When it comes to your job search, there’s a difference between persistence and pushiness.
Or is there? The answer may depend on the job you’re trying to fill.
Take “Chloe,” a veteran pharmaceutical saleswoman in Florida who is looking to change industries to sell medical devices. It might sound like an easy transition, but in a buyer’s market, recruiters demand specific industry experience. She’s been searching aggressively since May and has yet to find anything, but it’s not due to a lack of effort.
Recently, Chloe (who asked that her real name not be used) got her hands on the contact information for a hiring manager and sent him a resume. She waited three weeks without a response before she called again and left a few voice messages. Still she heard nothing.
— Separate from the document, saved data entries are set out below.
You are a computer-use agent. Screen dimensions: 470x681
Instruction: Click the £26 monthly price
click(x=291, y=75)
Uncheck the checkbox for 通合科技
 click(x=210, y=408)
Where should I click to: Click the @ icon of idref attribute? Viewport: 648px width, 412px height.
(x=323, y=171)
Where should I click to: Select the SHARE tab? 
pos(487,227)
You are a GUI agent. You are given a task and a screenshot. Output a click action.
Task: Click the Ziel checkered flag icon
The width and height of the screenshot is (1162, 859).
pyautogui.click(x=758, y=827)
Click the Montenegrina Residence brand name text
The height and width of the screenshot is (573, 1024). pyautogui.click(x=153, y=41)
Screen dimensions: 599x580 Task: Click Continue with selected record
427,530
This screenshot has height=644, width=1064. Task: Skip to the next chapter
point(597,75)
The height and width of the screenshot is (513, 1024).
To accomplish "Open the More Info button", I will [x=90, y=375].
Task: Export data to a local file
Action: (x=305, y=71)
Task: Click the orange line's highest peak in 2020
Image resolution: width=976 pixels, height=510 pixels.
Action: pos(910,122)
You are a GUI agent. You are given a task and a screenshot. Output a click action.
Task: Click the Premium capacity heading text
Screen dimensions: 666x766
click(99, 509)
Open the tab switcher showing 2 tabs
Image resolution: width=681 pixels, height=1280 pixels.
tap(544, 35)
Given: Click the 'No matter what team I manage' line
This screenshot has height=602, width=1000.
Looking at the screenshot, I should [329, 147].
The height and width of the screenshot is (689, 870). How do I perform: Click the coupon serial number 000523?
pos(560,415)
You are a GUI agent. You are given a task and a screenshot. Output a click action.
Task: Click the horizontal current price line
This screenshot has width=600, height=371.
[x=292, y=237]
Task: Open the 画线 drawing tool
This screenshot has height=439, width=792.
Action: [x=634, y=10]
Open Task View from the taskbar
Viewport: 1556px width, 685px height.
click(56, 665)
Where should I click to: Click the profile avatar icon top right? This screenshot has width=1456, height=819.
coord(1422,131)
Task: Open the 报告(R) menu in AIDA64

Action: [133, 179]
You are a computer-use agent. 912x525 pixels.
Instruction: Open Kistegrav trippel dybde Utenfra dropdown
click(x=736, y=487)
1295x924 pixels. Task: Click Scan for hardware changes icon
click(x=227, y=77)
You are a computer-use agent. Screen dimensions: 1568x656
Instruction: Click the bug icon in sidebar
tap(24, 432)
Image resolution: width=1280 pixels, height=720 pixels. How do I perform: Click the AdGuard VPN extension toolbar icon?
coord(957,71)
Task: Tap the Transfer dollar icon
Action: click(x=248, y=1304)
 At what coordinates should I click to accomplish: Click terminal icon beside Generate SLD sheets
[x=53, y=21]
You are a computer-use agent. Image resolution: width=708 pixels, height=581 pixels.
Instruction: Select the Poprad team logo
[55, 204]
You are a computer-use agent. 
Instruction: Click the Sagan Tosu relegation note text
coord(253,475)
Then she approached a recruiter, thinking a professional would have better luck. She told the recruiter she was interested in the position but never mentioned her previous contact with the company. It wasn’t until after she hung up the phone that she realized this could be bad job-search etiquette. Was she obligated to tell the recruiter that she had already applied? What if she wound up getting an offer on her own?
“When I got off I thought, ‘Oh no, what am I going to do here?’ ” Chloe said. “I decided to be truthful.” Not that she ever lied, but full disclosure turned out to be the right strategy, she said.
“He appreciated my honesty,” she said. “The recruiter knew how the manager works and that things need to be brought in front of him.”
The recruiter proved as unsuccessful as Chloe at raising the hiring manager’s attention, but she left the experience confident that her job search needed to be executed aggressively.
The aggressive sell
Chris Zourides, a certified professional resume writer who works with Ladders and specializes in sales, noted that when it comes to the sales job search, the line between enthusiasm and annoyance is blurry.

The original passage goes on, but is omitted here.